GOAL OF THE EXERCISE: Note each line of the listing that contains the string "computer", and copy it.

%%

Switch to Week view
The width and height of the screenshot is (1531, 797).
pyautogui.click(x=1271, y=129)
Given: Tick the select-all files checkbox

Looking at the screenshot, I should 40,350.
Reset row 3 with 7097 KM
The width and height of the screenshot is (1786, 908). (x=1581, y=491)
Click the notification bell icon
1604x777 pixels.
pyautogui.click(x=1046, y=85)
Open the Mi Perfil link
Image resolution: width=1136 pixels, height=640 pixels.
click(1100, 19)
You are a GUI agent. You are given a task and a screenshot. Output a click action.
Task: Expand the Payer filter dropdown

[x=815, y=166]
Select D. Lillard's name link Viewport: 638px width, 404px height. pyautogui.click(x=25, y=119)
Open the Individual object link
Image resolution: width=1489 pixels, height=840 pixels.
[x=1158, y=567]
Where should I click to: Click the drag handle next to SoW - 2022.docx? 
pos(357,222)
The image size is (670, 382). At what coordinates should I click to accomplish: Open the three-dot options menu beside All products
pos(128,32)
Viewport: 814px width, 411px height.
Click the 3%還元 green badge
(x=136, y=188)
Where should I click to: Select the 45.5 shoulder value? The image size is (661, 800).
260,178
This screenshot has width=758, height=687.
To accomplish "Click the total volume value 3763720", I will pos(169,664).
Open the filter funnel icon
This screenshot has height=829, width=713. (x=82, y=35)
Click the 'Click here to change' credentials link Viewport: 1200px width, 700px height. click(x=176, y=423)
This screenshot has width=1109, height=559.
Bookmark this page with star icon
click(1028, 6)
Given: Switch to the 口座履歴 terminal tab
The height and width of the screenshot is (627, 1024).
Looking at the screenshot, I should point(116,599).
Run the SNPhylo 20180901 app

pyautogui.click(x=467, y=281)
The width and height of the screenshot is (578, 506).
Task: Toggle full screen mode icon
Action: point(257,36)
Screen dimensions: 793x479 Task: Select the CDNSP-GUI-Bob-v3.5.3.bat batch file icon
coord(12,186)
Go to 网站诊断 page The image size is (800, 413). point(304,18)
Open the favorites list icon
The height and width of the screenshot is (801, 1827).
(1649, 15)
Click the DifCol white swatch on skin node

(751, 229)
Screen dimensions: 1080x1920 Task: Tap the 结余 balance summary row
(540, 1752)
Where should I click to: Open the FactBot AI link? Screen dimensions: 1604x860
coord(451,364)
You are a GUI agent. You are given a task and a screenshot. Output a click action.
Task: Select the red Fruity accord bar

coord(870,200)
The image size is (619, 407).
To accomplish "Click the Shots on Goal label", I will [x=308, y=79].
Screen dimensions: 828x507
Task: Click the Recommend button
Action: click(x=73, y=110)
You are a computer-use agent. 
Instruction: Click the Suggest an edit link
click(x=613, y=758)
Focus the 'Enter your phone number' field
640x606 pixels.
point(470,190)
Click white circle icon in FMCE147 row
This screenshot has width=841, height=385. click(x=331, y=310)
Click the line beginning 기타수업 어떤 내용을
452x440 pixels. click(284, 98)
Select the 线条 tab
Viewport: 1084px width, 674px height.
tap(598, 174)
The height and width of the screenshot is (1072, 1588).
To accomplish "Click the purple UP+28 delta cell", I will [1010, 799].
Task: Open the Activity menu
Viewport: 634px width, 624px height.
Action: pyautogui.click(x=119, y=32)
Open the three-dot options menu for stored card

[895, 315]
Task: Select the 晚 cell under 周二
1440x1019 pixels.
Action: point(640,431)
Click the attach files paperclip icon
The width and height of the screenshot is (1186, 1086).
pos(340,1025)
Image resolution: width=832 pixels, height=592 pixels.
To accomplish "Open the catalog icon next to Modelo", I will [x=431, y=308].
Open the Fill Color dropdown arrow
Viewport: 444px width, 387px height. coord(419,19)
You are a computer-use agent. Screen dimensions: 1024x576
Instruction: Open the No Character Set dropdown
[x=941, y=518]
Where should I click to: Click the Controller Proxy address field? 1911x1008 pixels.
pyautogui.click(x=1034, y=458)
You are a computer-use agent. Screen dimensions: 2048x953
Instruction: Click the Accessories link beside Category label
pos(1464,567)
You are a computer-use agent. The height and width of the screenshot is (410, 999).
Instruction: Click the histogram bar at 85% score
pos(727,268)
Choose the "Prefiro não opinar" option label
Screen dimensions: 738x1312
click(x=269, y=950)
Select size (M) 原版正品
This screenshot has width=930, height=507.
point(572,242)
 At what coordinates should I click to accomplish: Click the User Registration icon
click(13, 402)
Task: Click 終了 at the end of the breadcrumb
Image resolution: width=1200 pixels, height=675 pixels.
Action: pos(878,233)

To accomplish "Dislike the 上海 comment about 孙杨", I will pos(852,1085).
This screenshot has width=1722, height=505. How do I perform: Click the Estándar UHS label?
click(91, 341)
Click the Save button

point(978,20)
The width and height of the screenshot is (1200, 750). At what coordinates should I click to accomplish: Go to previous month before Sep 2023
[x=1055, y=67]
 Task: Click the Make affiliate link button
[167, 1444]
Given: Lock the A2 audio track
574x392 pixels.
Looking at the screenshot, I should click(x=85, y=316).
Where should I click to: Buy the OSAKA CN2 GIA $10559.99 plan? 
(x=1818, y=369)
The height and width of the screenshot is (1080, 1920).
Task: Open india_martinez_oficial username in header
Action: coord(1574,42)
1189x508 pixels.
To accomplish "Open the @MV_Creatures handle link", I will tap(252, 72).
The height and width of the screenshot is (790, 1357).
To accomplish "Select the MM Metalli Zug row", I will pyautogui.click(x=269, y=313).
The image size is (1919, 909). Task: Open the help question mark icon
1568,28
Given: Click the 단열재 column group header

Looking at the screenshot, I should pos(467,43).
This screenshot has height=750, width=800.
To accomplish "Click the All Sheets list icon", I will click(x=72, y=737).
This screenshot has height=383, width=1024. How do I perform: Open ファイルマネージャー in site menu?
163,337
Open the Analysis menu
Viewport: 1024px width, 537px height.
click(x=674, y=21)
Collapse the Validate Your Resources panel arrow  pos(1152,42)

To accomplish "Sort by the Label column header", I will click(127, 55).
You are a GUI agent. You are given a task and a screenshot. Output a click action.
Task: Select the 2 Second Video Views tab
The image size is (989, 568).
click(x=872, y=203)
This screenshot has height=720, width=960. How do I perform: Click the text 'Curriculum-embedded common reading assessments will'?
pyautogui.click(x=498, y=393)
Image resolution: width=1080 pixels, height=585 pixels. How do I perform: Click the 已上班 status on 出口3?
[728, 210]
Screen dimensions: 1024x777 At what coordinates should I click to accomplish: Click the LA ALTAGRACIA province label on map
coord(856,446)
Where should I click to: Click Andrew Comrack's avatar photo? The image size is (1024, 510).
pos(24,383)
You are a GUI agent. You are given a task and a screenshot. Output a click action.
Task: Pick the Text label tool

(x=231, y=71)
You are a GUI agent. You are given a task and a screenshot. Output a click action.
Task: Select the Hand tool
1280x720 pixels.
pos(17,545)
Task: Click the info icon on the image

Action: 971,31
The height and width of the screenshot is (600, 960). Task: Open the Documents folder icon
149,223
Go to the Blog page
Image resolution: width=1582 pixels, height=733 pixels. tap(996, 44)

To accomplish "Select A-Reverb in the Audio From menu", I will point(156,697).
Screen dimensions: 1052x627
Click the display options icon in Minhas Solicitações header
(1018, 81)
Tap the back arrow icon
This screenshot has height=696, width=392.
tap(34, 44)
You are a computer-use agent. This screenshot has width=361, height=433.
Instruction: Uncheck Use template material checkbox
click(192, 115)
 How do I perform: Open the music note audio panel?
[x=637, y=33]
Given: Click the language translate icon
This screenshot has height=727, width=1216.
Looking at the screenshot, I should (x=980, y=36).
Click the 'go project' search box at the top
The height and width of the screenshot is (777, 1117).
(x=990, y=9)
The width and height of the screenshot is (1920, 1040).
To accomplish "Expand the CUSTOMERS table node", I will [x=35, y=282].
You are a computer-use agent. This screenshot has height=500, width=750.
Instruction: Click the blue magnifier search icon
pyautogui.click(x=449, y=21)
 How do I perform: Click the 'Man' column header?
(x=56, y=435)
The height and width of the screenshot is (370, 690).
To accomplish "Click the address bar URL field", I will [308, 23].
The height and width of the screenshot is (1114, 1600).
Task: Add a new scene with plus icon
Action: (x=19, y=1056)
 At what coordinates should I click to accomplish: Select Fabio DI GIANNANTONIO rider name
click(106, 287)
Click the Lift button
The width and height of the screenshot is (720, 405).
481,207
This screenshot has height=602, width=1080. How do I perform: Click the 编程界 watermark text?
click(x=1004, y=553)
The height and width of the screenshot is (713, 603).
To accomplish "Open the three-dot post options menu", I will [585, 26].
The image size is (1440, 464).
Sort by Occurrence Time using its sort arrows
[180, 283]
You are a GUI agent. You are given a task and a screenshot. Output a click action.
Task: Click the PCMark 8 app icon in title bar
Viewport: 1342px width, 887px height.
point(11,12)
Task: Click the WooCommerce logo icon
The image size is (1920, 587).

%%

PROBLEM SOLUTION:
You are a computer-use agent. 
You are a computer-use agent. Screen dimensions: 1024x576
You are a computer-use agent. Screen dimensions: 2048x953
You are a computer-use agent. The height and width of the screenshot is (410, 999).
You are a computer-use agent. This screenshot has width=361, height=433.
You are a computer-use agent. This screenshot has height=500, width=750.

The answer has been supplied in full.